Educação quilombola e o protagonismo feminino

  1. Implantar a Educação Escolar Quilombola em todas as modalidades de ensino, levando em conta às Diretrizes Nacionais e a diversidade cultural da própria comunidade.
  2. Que os estados e municípios implantem em seu projeto de lei o cargo professor quilombola, da própria comunidade.
  3. Que o INCRA através do PRONERA atenda as demandas específicas dos quilombolas, priorizando territórios em fase de reconhecimento, em diálogo com lideranças estaduais e locais, durante todo processo de elaboração dos projetos, como forma de garantir que a juventude e mulheres quilombolas permaneçam em seus territórios.
  4. Criação do Comitê de educação quilombola onde se discutam as propostas curriculares.
  5. Seminários estaduais para professores quilombola com debate e formulação de propostas voltadas para inclusão de jovens.
  6. Promoção de atividades de formação para jovens quilombolas dentro da comunidade com música, dança, estética negra, formação política, capoeira,e outros.

☆ ☆ ☆ ☆ ☆

-- Lista de tarefas --
A. Transcreva o trecho do texto sobre educação quilombola que vai de "3. Que o INCRA" a "em seus territórios.", trocando "lideranças" por "líderes".
B. Liste as atividades de formação para jovens quilombolas que o texto sobre educação quilombola cita nominalmente.
C. Reescreva de forma mais breve a proposta do texto sobre educação quilombola que começa com "Que o INCRA através do PRONERA", mantendo seus fatos principais.

Dados de localização por coordenadas em pixels
☆ ☆ ☆ ☆ ☆

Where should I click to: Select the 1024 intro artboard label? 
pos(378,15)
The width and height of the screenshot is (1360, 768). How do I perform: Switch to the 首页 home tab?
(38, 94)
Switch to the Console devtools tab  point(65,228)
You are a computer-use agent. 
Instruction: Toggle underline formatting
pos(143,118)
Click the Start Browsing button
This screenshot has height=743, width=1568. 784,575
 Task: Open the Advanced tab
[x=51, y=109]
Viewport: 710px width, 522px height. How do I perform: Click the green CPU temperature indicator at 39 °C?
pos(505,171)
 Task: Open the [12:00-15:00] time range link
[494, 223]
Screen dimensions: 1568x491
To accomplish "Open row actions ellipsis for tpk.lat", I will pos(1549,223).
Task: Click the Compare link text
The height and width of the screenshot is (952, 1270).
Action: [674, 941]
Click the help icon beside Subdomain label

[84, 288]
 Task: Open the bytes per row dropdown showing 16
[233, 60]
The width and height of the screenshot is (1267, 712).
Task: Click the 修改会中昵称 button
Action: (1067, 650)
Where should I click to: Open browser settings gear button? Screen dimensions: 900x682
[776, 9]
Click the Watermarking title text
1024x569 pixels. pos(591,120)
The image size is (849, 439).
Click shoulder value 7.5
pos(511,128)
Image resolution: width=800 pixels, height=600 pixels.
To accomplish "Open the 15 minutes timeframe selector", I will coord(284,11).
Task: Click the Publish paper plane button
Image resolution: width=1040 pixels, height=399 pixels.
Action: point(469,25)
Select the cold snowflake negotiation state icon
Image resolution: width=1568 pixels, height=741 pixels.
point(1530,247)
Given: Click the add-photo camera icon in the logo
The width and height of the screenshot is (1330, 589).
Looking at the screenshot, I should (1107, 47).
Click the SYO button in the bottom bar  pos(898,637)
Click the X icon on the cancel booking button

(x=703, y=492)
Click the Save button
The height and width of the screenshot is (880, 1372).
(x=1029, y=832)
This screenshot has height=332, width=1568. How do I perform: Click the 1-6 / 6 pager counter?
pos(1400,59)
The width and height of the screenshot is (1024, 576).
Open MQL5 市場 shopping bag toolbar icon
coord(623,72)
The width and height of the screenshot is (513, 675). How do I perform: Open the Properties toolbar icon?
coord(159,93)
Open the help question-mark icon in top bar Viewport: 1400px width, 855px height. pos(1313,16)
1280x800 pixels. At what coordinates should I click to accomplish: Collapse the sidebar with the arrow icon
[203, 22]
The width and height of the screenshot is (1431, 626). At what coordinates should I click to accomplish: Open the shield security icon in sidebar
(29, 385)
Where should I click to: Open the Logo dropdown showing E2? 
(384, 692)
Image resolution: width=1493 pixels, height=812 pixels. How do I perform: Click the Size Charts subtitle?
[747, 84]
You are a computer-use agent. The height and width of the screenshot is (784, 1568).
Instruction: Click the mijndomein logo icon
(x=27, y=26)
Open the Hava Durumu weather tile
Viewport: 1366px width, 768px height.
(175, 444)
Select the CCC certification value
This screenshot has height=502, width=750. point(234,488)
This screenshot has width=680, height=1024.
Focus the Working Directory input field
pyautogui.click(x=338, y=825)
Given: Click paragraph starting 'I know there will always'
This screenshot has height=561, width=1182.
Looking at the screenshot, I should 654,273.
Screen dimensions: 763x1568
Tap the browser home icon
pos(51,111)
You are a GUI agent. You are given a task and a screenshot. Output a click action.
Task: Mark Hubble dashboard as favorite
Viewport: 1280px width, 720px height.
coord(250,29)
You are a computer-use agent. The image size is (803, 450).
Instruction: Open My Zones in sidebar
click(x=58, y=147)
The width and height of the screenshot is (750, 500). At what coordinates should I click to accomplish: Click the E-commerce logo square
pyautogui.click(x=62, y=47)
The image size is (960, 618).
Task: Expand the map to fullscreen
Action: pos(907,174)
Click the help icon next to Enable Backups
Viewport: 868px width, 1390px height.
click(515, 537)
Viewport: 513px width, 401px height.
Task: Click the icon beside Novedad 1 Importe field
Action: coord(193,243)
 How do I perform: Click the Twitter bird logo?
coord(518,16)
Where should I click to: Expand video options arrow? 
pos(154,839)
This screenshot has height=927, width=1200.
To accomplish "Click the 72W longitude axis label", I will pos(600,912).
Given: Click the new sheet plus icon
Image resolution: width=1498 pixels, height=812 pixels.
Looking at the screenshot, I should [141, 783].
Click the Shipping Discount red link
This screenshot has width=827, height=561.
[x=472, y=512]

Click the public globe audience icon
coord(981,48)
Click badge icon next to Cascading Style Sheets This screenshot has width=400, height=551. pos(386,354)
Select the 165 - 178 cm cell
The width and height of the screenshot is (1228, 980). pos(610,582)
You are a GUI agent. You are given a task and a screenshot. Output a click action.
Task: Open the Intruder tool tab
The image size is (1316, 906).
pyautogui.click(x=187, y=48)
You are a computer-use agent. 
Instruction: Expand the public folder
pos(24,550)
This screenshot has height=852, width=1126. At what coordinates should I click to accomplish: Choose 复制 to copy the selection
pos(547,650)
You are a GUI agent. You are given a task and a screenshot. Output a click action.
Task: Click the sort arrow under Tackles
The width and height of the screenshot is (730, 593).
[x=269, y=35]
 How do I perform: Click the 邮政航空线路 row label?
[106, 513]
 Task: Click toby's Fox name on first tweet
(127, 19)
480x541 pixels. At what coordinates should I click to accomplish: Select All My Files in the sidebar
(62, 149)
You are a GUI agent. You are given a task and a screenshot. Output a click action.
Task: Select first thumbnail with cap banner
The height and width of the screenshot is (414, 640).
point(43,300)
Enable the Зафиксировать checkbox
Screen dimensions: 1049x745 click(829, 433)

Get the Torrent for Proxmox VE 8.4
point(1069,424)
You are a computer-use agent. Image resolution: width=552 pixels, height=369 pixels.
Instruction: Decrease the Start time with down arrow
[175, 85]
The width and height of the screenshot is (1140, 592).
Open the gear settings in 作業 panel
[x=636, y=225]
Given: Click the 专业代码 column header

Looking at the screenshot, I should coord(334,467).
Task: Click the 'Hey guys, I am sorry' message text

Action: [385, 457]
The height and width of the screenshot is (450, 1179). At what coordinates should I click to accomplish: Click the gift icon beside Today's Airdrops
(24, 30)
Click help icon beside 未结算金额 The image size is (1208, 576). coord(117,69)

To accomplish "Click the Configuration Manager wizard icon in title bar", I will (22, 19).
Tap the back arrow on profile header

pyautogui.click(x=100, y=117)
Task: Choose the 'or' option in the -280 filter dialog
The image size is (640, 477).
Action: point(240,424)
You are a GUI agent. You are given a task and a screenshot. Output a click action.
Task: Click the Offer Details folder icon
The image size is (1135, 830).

☆ ☆ ☆ ☆ ☆

-- Respostas por tarefa --
A.
3. Que o INCRA através do PRONERA atenda as demandas específicas dos quilombolas, priorizando territórios em fase de reconhecimento, em diálogo com líderes estaduais e locais, durante todo processo de elaboração dos projetos, como forma de garantir que a juventude e mulheres quilombolas permaneçam em seus territórios.

B. Música, dança, estética negra, formação política e capoeira.

C. O INCRA, por meio do PRONERA, deve atender às demandas específicas dos quilombolas. A prioridade são os territórios em fase de reconhecimento, com diálogo com lideranças estaduais e locais em toda a elaboração dos projetos. O objetivo é garantir que jovens e mulheres quilombolas permaneçam em seus territórios.